Much has been made of the fact that the Surface Studio shipped with “old technology” in a Skylake CPU, when Kaby Lake CPUs were available, and especially the Maxwell based graphics, when Pascal was launched. The CPU argument was never true though, with quad-core Kaby Lake only available since the beginning of 2017, and Kaby Lake offers no IPC increases over Skylake, although they can run at a higher frequency for the same power consumption. The GPU argument is sound though, and the Pascal based GPUs would offer greater performance for less power consumption, and therefore less heat generated. The new GPUs are not pin-compatible though, meaning Microsoft would have had to redesign the board completely, as well as possibly addressed the different TDPs of the mobile chips, but this would have been engineering time well spent.

NVIDIA Mobile Maxwell GPUs
  GeForce GTX 965M GeForce GTX 980M
CUDA Cores 1024 1536
Core Clock 944 + Boost 1038 + Boost
Memory 2 GB GDDR5 128-bit 4 GB GDDR5 256-bit
Memory Clock 2500 MHz 2500 MHz
Memory Bandwidth 80 GB/s 160 GB/s

Ultimately, it would have been nice to see a GTX 1070 and GTX 1060 options, or even a GTX 1050 to replace the GTX 965M, although that GPU just launched for laptops at CES 2017. The performance increases alone would be significant, but there are also advantages such as full hardware decode for HEVC on the Pascal chips which would have been a nice feature. Clearly the timing did not work out, and Microsoft said they had to choose the components a year before launch. They likely didn’t want to risk choosing Pascal and then having supply issues, but at the end of the day they made a conservative decision.

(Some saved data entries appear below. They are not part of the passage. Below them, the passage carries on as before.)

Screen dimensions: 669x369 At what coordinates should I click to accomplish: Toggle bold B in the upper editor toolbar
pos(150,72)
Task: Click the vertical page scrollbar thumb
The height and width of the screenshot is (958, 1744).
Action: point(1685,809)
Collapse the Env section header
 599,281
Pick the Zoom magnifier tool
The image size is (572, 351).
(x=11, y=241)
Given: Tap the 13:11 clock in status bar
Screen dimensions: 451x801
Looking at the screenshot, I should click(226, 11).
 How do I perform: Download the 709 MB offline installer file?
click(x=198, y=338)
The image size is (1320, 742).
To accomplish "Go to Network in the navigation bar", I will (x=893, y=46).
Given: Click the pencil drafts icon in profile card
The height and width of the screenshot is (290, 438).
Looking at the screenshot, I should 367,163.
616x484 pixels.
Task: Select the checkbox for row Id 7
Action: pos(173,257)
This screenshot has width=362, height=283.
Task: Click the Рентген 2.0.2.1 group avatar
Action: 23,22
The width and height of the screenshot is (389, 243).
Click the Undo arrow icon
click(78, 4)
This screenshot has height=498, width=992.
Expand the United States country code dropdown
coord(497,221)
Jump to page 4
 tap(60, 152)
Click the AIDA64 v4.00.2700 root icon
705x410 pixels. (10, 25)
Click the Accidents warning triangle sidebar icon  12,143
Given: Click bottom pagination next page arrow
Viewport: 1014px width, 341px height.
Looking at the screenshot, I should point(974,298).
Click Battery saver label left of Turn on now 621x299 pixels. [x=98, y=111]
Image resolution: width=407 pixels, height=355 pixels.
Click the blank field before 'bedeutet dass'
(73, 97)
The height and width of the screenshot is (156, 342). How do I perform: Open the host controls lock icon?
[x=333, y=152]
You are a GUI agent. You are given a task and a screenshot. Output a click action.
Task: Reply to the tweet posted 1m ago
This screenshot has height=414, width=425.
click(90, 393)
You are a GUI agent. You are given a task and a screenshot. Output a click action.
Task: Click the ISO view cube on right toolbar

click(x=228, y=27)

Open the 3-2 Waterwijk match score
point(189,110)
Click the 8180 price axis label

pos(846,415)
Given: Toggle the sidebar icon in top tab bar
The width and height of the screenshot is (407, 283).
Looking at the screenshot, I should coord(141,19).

So let’s see how the Surface Studio does perform, with the Skylake and Maxwell combination that is available. The Surface Studio was run through our standard suite of tests, and for comparisons it is put up against some of the more recent laptops we’ve tested.

PCMark

PCMark 8 - Home

PCMark 8 - Creative

PCMark 8 - Work

PCMark 7 (2013)

PCMark is a comprehensive set of tests, which uses real-world applications to test system responsiveness and performance. All aspects of the system are tested, including the storage, and even display resolution can have an affect. Here the Surface Studio is decidedly average, with decent scores in some tests, but less than amazing results in others. The hybrid storage and high display resolution likely didn’t help out the Surface Studio here.

Cinebench

Cinebench R15 - Single-Threaded Benchmark

Cinebench R15 - Multi-Threaded Benchmark

Cinebench is a purely CPU test, and despite the Surface Studio having a Core i7-6820HQ when most quad-core laptops are the i7-6700HQ, it still fell slightly below them on this test.

X264

x264 HD 5.x

x264 HD 5.x

Much like Cinebench, this is a pure CPU test, but unlike Cinebench which renders an image, x264 encodes a video file. As with Cinebench, the Surface Studio falls a bit under the performance of the i7-6700HQ found in most notebooks.

Web Tests

Browsing the web is likely what most computers do, most of the time, but unlike the previous tests, web tests are always evolving over time as the underlying browsers are updated. For our tests, we use the latest version of Microsoft Edge.

Mozilla Kraken 1.1

Google Octane 2.0

WebXPRT 2015

As with the other tests, the Surface Studio falls just a hair under the performance of typical quad-core laptops. With a sample size of one, it’s difficult to point the finger at why this is – is it cooling or is it something else – but I would have expected it to be just slightly ahead of the i7-6700HQ machines.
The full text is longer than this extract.